Instructions to follow:
The listing below is to be copied in full, line by line.

Available records:
::::::::
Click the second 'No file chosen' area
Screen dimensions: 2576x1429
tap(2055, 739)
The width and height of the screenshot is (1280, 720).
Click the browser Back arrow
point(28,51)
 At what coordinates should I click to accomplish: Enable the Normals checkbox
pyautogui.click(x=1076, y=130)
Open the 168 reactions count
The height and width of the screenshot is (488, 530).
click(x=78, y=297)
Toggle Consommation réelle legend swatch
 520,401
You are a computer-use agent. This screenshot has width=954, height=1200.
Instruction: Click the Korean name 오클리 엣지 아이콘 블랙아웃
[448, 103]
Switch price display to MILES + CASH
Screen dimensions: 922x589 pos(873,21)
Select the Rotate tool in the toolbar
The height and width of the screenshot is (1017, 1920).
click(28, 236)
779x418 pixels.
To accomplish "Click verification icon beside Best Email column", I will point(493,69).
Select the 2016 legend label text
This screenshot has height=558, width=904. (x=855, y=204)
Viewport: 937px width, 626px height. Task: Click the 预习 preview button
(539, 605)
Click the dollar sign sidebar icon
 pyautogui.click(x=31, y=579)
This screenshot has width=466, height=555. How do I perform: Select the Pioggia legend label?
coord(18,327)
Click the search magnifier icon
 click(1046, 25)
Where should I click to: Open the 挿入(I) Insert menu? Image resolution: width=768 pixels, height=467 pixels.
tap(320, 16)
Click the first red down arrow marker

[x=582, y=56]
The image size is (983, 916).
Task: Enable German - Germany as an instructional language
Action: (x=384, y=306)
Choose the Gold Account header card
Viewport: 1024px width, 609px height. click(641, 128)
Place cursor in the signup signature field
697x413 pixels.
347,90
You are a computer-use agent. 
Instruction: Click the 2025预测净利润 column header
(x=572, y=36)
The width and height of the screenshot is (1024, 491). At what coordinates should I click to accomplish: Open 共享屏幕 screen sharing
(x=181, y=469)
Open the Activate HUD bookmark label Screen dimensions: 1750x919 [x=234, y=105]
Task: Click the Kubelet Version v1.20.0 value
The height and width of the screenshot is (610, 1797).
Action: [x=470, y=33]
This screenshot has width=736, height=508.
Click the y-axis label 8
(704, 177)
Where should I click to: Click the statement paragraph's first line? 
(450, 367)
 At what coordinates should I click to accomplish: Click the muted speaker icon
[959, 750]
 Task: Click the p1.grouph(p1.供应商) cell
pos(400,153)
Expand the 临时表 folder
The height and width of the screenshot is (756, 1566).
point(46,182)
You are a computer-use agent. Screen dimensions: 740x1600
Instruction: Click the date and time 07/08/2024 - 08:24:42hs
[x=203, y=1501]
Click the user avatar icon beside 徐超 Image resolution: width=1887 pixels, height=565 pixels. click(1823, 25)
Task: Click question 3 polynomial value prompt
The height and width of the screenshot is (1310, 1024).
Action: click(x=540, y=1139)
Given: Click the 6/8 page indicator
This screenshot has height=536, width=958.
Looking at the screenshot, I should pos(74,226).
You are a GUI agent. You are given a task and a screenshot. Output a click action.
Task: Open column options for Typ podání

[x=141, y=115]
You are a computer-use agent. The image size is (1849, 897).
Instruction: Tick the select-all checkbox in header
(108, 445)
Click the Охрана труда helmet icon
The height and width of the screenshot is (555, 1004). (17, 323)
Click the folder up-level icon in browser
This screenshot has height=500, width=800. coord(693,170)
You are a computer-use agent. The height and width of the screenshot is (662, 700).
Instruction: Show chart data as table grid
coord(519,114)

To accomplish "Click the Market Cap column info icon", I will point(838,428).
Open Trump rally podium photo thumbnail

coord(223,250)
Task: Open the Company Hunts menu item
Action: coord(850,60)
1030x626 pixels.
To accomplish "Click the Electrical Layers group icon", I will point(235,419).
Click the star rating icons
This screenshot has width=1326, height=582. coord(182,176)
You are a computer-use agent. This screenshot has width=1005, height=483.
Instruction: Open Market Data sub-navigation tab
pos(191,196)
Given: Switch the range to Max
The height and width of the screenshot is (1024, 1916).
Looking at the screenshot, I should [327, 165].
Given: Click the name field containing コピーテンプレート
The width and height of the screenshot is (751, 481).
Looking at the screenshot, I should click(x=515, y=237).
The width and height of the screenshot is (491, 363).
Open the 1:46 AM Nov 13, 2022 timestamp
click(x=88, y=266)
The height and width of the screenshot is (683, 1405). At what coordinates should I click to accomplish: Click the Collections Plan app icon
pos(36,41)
::::::::
Your response:
Click the second 'No file chosen' area
Screen dimensions: 2576x1429
tap(2055, 739)
The width and height of the screenshot is (1280, 720).
Click the browser Back arrow
point(28,51)
 At what coordinates should I click to accomplish: Enable the Normals checkbox
pyautogui.click(x=1076, y=130)
Open the 168 reactions count
The height and width of the screenshot is (488, 530).
click(x=78, y=297)
Toggle Consommation réelle legend swatch
 520,401
You are a computer-use agent. This screenshot has width=954, height=1200.
Instruction: Click the Korean name 오클리 엣지 아이콘 블랙아웃
[448, 103]
Switch price display to MILES + CASH
Screen dimensions: 922x589 pos(873,21)
Select the Rotate tool in the toolbar
The height and width of the screenshot is (1017, 1920).
click(28, 236)
779x418 pixels.
To accomplish "Click verification icon beside Best Email column", I will point(493,69).
Select the 2016 legend label text
This screenshot has height=558, width=904. (x=855, y=204)
Viewport: 937px width, 626px height. Task: Click the 预习 preview button
(539, 605)
Click the dollar sign sidebar icon
 pyautogui.click(x=31, y=579)
This screenshot has width=466, height=555. How do I perform: Select the Pioggia legend label?
coord(18,327)
Click the search magnifier icon
 click(1046, 25)
Where should I click to: Open the 挿入(I) Insert menu? Image resolution: width=768 pixels, height=467 pixels.
tap(320, 16)
Click the first red down arrow marker

[x=582, y=56]
The image size is (983, 916).
Task: Enable German - Germany as an instructional language
Action: (x=384, y=306)
Choose the Gold Account header card
Viewport: 1024px width, 609px height. click(641, 128)
Place cursor in the signup signature field
697x413 pixels.
347,90
You are a computer-use agent. 
Instruction: Click the 2025预测净利润 column header
(x=572, y=36)
The width and height of the screenshot is (1024, 491). At what coordinates should I click to accomplish: Open 共享屏幕 screen sharing
(x=181, y=469)
Open the Activate HUD bookmark label Screen dimensions: 1750x919 [x=234, y=105]
Task: Click the Kubelet Version v1.20.0 value
The height and width of the screenshot is (610, 1797).
Action: [x=470, y=33]
This screenshot has width=736, height=508.
Click the y-axis label 8
(704, 177)
Where should I click to: Click the statement paragraph's first line? 
(450, 367)
 At what coordinates should I click to accomplish: Click the muted speaker icon
[959, 750]
 Task: Click the p1.grouph(p1.供应商) cell
pos(400,153)
Expand the 临时表 folder
The height and width of the screenshot is (756, 1566).
point(46,182)
You are a computer-use agent. Screen dimensions: 740x1600
Instruction: Click the date and time 07/08/2024 - 08:24:42hs
[x=203, y=1501]
Click the user avatar icon beside 徐超 Image resolution: width=1887 pixels, height=565 pixels. click(1823, 25)
Task: Click question 3 polynomial value prompt
The height and width of the screenshot is (1310, 1024).
Action: click(x=540, y=1139)
Given: Click the 6/8 page indicator
This screenshot has height=536, width=958.
Looking at the screenshot, I should pos(74,226).
You are a GUI agent. You are given a task and a screenshot. Output a click action.
Task: Open column options for Typ podání

[x=141, y=115]
You are a computer-use agent. The image size is (1849, 897).
Instruction: Tick the select-all checkbox in header
(108, 445)
Click the Охрана труда helmet icon
The height and width of the screenshot is (555, 1004). (17, 323)
Click the folder up-level icon in browser
This screenshot has height=500, width=800. coord(693,170)
You are a computer-use agent. The height and width of the screenshot is (662, 700).
Instruction: Show chart data as table grid
coord(519,114)

To accomplish "Click the Market Cap column info icon", I will point(838,428).
Open Trump rally podium photo thumbnail

coord(223,250)
Task: Open the Company Hunts menu item
Action: coord(850,60)
1030x626 pixels.
To accomplish "Click the Electrical Layers group icon", I will point(235,419).
Click the star rating icons
This screenshot has width=1326, height=582. coord(182,176)
You are a computer-use agent. This screenshot has width=1005, height=483.
Instruction: Open Market Data sub-navigation tab
pos(191,196)
Given: Switch the range to Max
The height and width of the screenshot is (1024, 1916).
Looking at the screenshot, I should [327, 165].
Given: Click the name field containing コピーテンプレート
The width and height of the screenshot is (751, 481).
Looking at the screenshot, I should click(x=515, y=237).
The width and height of the screenshot is (491, 363).
Open the 1:46 AM Nov 13, 2022 timestamp
click(x=88, y=266)
The height and width of the screenshot is (683, 1405). At what coordinates should I click to accomplish: Click the Collections Plan app icon
pos(36,41)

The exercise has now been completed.